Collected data
%%

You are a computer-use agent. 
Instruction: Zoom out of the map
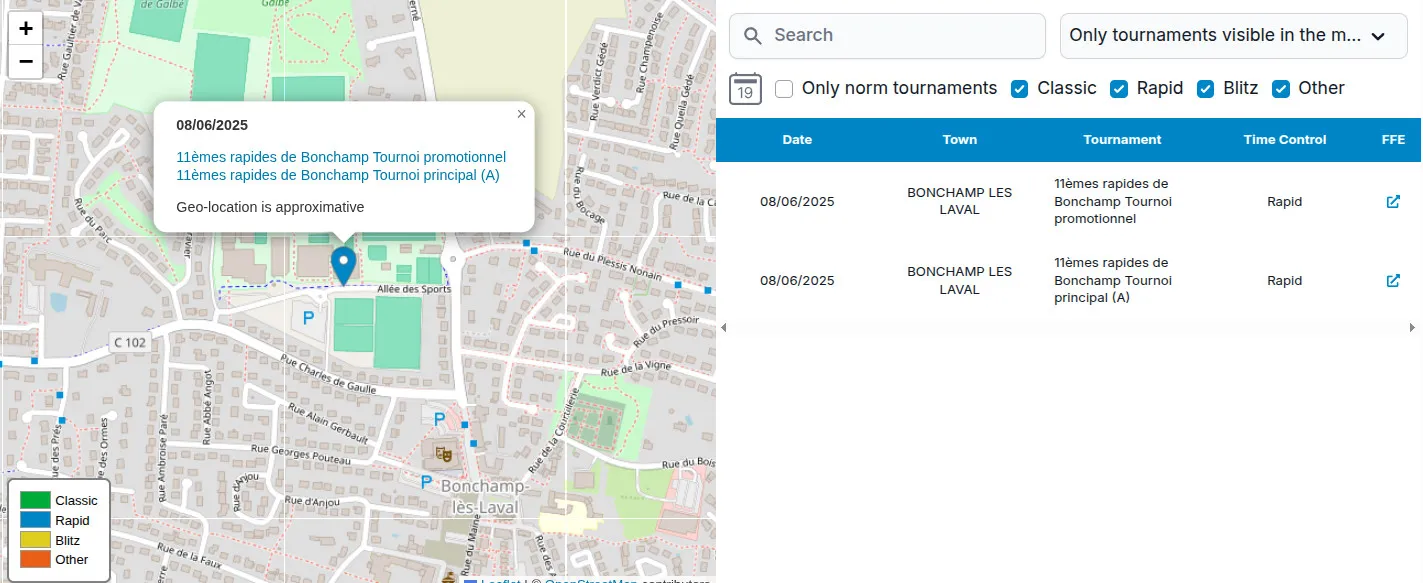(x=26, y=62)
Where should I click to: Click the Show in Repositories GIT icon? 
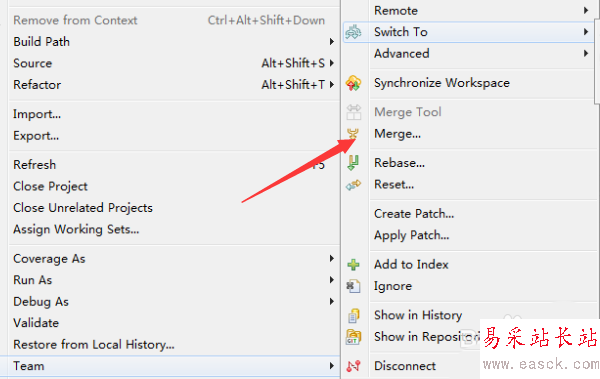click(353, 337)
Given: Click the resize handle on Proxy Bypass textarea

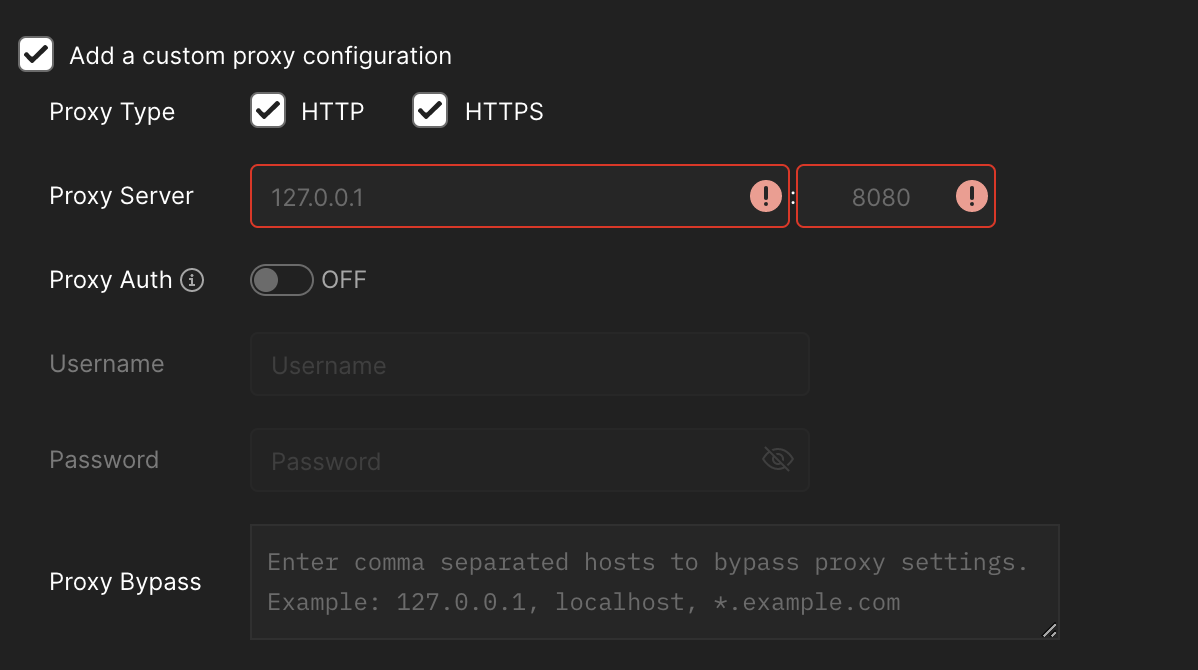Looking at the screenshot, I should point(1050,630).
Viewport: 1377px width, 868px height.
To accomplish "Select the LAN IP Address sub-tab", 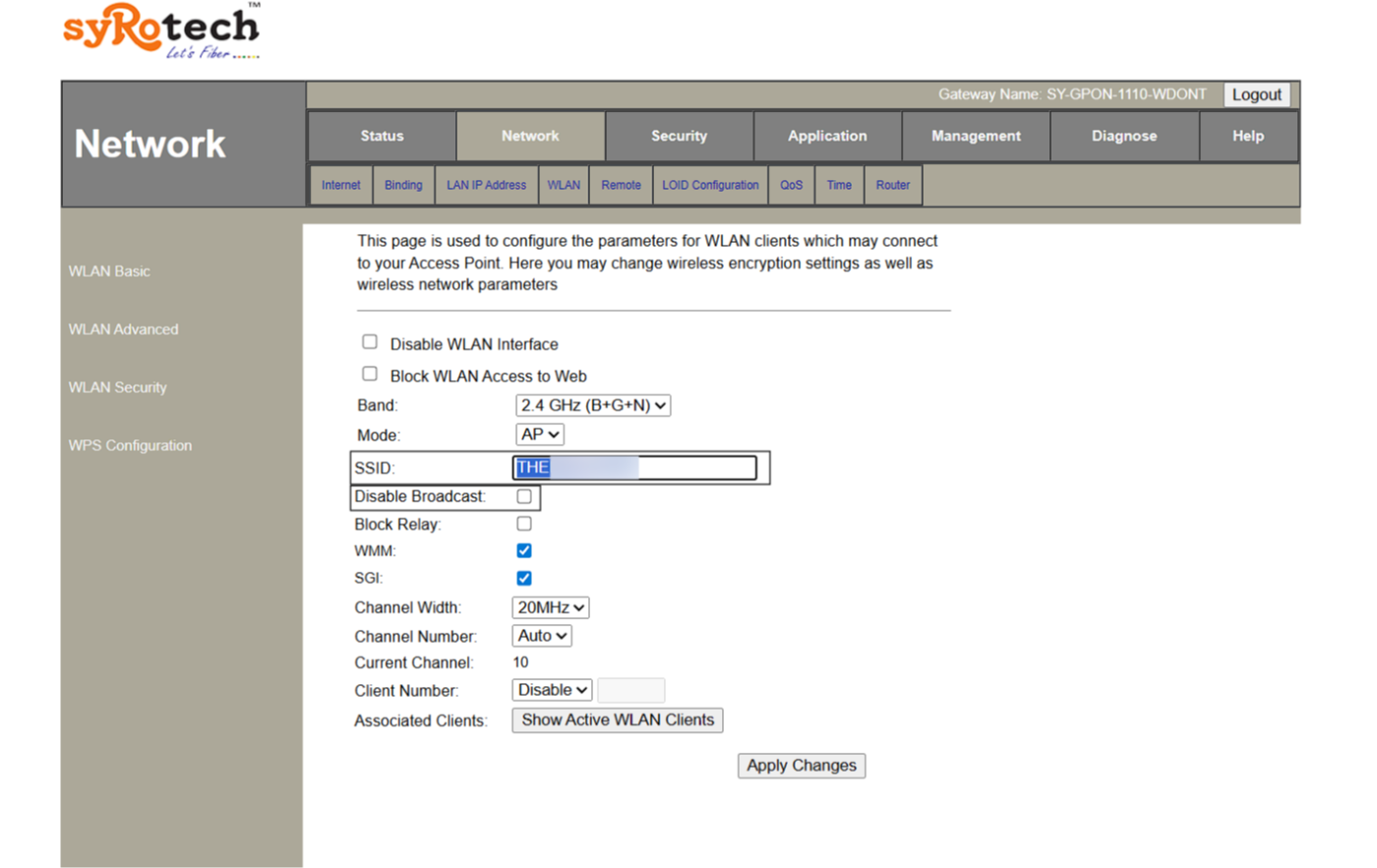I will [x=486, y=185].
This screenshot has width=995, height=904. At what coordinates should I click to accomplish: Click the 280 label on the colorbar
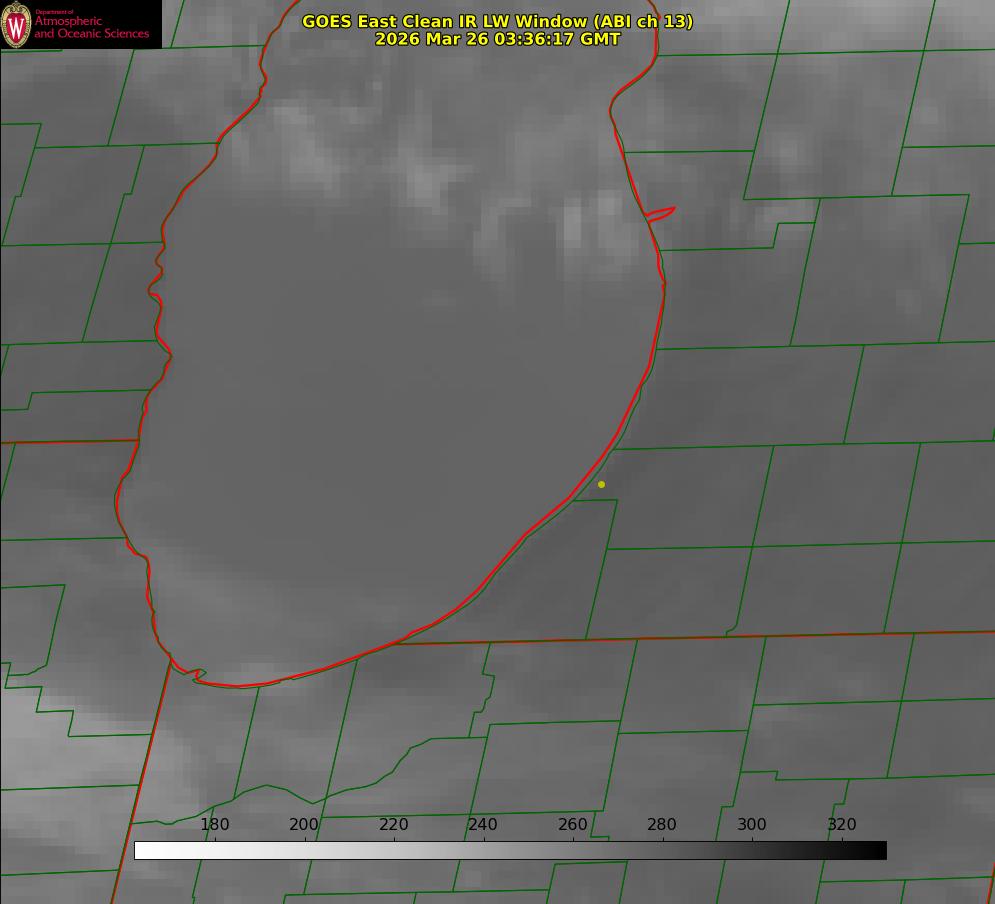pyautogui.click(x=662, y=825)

%%

- [PROBLEM REQUIREMENTS] All lines from the one containing "This screenshot has" through the end of the entries, both ends included, should be written out exactly, with no pictures.

- [SOLUTION TO THE PROBLEM]
This screenshot has width=995, height=904. At what coordinates should I click to accomplish: Click the 280 label on the colorbar
pyautogui.click(x=662, y=825)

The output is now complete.